LEGISLATIVE ASPECTS: REGULATIONS

Amendment 49, 8^th february 2006, excludes from the monopoly of the Brazilian Goverment the production, the commercialization and the use of short half-life radiopharmaceuticals for medical, agricultural and industrial uses . The most recent modification of the Brazilian Constitution was gave for the alteration of the writing in the “alínea b”, addition of a “alínea c” to the interpolated proposition XXIII of the caput of article 21 and for the new writing given to interpolated proposition V of the caput of article 177.

PROSPECTIVE

The Brazilian Regional Centre of Nuclear Sciences of Northeast (Centro Regional de Ciências Nucleares do Nordeste/ Comissão Nacional de Energia Nuclear) (CRCN/CNEN) started the implementation of his first “Research and Radiopharmaceuticals Production Unit” (RRPU) in 2006. A new centre created to produce, validate and develop FDG-18 and new radiopharmaceuticals using F-18 as tracer. As the most modern centre in production of radiopharmaceuticals in Brazil the RRPU intends to produce others radiopharmaceuticals than FDG-18, like fluorodopa, fluorothymidine.
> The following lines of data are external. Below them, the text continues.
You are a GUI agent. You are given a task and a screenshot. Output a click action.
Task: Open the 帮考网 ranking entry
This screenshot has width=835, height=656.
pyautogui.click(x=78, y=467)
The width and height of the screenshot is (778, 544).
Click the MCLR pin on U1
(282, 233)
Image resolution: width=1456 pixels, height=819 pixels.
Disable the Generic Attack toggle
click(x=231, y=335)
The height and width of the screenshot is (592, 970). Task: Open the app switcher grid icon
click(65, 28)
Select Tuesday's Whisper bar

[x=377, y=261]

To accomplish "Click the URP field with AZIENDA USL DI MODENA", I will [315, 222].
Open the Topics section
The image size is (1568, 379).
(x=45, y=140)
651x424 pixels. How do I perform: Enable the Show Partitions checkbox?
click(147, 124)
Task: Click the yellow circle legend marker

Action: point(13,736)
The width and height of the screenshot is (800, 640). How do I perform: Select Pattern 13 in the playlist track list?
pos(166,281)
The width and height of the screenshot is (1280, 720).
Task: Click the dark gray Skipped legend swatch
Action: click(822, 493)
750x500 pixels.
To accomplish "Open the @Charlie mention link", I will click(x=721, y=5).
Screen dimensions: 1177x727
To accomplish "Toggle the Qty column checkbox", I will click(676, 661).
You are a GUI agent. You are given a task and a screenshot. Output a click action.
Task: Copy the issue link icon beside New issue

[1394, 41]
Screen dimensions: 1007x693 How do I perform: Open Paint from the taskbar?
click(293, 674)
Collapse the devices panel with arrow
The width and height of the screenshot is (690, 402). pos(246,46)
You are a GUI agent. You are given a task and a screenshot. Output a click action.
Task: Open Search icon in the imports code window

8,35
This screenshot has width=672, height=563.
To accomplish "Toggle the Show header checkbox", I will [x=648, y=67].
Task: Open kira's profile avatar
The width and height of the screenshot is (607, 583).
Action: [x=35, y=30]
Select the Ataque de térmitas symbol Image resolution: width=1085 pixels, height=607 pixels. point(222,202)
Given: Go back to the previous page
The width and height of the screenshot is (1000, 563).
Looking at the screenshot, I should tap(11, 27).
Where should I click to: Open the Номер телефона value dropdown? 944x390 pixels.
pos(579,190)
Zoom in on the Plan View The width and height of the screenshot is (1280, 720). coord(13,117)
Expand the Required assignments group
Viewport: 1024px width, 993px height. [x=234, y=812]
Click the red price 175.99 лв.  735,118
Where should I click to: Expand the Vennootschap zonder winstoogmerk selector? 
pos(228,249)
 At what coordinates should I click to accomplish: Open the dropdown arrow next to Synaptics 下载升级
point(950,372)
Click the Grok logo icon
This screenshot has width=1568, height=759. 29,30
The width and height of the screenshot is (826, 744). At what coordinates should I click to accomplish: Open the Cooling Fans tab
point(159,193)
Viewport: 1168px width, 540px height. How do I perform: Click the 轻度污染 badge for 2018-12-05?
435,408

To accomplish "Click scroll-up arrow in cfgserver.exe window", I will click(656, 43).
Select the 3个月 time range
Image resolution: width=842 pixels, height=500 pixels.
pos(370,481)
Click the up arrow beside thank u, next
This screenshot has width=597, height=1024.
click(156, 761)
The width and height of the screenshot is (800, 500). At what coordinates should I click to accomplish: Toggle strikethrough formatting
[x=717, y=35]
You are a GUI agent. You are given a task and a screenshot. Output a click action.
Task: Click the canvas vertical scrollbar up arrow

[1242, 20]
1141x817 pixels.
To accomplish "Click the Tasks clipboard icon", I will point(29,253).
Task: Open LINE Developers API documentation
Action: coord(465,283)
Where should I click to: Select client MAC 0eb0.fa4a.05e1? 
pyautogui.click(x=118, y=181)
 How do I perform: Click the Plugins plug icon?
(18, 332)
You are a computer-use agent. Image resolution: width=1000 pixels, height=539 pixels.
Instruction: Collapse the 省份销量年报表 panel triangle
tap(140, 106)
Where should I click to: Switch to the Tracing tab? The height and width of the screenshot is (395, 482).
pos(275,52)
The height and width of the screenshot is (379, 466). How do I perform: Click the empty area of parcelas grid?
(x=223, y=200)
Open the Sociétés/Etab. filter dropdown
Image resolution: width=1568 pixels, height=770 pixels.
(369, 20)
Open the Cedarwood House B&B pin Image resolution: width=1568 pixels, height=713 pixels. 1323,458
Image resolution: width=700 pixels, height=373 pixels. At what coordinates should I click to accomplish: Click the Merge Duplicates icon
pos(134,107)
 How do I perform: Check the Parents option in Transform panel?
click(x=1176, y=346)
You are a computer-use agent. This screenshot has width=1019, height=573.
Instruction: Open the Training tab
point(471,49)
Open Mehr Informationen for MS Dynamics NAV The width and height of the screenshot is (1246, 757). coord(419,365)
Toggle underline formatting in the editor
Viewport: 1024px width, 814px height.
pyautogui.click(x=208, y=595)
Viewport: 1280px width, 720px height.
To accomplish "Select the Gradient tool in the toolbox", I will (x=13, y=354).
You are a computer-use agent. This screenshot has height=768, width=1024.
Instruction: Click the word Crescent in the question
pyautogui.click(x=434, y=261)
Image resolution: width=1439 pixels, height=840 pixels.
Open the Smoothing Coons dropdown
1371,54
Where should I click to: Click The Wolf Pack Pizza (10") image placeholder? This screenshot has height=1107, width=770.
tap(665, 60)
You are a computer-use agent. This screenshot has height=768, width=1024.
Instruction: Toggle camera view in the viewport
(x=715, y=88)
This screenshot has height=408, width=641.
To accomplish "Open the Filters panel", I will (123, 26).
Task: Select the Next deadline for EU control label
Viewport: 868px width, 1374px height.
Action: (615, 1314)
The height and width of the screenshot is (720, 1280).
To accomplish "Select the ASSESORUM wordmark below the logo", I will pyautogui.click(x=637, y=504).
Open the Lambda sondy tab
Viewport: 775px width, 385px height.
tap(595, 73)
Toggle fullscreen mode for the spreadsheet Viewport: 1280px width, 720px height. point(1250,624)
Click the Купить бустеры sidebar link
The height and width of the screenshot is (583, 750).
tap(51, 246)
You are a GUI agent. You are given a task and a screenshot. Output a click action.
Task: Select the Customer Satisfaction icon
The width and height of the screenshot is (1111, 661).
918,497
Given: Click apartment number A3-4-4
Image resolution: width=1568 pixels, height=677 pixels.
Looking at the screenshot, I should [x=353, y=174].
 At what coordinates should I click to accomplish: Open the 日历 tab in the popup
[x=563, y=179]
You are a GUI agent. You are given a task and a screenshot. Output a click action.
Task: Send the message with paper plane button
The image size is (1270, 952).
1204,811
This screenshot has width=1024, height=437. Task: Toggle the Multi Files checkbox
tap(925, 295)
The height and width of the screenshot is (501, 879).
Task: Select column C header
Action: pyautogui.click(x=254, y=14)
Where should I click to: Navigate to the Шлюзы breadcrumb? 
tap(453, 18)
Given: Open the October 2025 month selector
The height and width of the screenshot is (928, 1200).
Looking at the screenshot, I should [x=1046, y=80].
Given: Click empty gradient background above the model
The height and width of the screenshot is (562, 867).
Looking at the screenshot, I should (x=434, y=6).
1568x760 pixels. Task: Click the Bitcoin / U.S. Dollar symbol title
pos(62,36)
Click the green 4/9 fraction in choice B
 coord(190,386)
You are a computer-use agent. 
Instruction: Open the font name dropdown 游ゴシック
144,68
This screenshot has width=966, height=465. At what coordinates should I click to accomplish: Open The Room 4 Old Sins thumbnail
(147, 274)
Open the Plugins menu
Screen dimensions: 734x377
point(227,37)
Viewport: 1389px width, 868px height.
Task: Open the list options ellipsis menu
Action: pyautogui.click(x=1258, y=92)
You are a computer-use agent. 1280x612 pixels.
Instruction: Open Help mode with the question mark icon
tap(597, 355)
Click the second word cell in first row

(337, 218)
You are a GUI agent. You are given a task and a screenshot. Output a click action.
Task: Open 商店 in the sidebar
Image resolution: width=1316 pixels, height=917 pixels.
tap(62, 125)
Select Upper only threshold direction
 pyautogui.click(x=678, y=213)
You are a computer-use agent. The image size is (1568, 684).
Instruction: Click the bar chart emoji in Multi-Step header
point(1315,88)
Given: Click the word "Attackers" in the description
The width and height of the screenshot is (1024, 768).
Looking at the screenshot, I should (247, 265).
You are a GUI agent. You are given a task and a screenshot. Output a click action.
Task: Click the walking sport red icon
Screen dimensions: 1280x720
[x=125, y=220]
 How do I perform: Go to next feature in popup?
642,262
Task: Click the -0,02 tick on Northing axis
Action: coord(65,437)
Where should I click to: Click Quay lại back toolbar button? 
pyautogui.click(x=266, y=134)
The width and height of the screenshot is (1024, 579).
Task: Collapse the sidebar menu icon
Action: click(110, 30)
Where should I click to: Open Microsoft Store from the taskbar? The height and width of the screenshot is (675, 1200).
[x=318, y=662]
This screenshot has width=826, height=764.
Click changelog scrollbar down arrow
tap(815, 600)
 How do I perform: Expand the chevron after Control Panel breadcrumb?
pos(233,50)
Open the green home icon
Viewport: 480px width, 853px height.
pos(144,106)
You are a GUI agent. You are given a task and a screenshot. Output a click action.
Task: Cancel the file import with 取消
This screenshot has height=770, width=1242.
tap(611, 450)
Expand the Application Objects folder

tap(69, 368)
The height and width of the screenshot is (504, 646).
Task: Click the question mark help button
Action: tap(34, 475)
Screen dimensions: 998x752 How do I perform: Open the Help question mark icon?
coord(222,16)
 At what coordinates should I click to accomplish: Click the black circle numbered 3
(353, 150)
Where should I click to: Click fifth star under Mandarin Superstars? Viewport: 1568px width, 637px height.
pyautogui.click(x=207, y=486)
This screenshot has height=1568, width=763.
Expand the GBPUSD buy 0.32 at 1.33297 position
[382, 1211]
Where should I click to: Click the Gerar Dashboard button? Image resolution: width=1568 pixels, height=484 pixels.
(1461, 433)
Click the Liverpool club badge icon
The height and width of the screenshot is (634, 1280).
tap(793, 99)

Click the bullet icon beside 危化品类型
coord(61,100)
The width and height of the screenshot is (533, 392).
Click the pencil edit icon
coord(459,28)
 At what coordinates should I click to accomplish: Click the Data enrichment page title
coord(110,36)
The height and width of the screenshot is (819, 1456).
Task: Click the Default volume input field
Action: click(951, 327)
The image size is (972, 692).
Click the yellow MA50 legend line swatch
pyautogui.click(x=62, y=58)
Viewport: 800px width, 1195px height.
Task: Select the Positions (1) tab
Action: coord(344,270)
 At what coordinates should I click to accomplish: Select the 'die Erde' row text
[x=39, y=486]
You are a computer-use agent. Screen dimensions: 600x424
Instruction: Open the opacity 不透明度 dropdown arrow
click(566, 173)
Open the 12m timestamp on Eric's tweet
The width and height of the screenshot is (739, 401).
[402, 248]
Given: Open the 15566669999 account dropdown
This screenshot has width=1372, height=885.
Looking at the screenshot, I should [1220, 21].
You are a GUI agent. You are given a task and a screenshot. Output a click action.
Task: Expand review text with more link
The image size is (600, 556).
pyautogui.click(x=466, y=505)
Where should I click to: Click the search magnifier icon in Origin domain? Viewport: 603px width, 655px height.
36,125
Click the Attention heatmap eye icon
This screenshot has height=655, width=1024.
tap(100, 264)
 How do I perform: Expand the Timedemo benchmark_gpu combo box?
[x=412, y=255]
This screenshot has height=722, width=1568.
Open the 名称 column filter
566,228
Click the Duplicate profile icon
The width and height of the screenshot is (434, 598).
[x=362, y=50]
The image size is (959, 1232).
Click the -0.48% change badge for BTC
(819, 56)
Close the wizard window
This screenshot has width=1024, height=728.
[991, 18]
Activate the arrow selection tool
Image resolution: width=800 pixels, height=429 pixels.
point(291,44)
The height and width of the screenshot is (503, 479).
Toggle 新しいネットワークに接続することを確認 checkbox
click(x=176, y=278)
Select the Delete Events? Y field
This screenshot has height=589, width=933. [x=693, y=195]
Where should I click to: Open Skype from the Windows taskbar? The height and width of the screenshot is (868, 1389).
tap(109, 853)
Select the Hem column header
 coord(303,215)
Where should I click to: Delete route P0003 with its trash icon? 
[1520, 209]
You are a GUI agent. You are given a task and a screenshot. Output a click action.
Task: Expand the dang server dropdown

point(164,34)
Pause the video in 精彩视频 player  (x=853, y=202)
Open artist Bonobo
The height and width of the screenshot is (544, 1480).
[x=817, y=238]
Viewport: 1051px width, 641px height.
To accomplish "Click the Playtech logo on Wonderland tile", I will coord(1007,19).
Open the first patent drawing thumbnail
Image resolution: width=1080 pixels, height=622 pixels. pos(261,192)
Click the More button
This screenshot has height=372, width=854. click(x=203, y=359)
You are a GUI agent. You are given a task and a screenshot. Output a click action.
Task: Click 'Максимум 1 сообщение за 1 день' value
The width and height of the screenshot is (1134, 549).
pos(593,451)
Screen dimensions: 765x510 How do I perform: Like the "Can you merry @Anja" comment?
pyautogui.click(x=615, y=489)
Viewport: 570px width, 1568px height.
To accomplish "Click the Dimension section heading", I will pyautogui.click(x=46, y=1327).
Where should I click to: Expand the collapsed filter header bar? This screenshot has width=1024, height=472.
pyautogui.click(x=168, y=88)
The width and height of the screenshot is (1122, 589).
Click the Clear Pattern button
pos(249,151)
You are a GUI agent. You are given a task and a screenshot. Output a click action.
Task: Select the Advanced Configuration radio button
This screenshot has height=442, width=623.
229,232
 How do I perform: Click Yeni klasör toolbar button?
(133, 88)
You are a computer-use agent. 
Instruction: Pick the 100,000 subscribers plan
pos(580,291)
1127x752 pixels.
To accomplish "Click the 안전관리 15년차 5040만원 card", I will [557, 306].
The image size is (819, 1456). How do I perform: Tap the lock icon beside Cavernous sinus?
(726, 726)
The syntheses of different (18)F-labeled radiopharmaceuticals using the highly effective synthesis route associated with quality controls tests and quality assurance system for the development of (18)F-radiopharmaceuticals for oncological and neurological positron emission tomography (PET) is the goal of this project. Besides, the another goal of the this unit is evaluate the new radiopharmaceutical produced and than start to produce in a industrial scale, suppling the regional marketing with the new radipharmaceutical and in this way help the growth of the Nuclear Medicine in Brazil.

The PET with FDG has its principal clinical indications in the field of oncology, neurology and cardiology, specially the former.

By way of indication and with general nature, the generic clinical circumstances in which the PET is deemed useful are detailed below:

ONCOLOGY

• Differential diagnostics of benign and malign lesions

• Study of the extension of the disease (staging)

• Study of patients with biochemistry evidence of recurrence of the tumor (increased tumor marker levels) but that fail to show clinical or morphological evidence of the disease through other diagnostic imaging techniques.

• Differential diagnostics between recurrent or residual malign disease versus changes induced by the treatment.

• Study of patients with metastasis of unknown primary tumor.

• Diagnostics of the malignancy level of the tumors.

• Determination of the most aggressive part of the tumor for planning the biopsy.

• Monitoring of the tumor response to chemotherapy or radiotherapy.

• Planning of the therapeutic or palliative radiotherapy

CARDIOLOGY

• Detection of viable myocardic tissue in patients with coronary cardiopathy and left ventricular insufficiency

• Diagnostics of coronary disease where other investigations are equivocal

NEUROLOGY

• Epilepsy: Detection and localization of the epileptogenic focus.

• Differential diagnosis between recidivation or residual disease versus radionecrosis in treated brain tumors.

• Diagnosis of dementia: early diagnosis of the Alzheimer’s and differential diagnosis of other forms of dementia such as vascular dementia, Parkinson’s disease, Huntingdon’s, etc.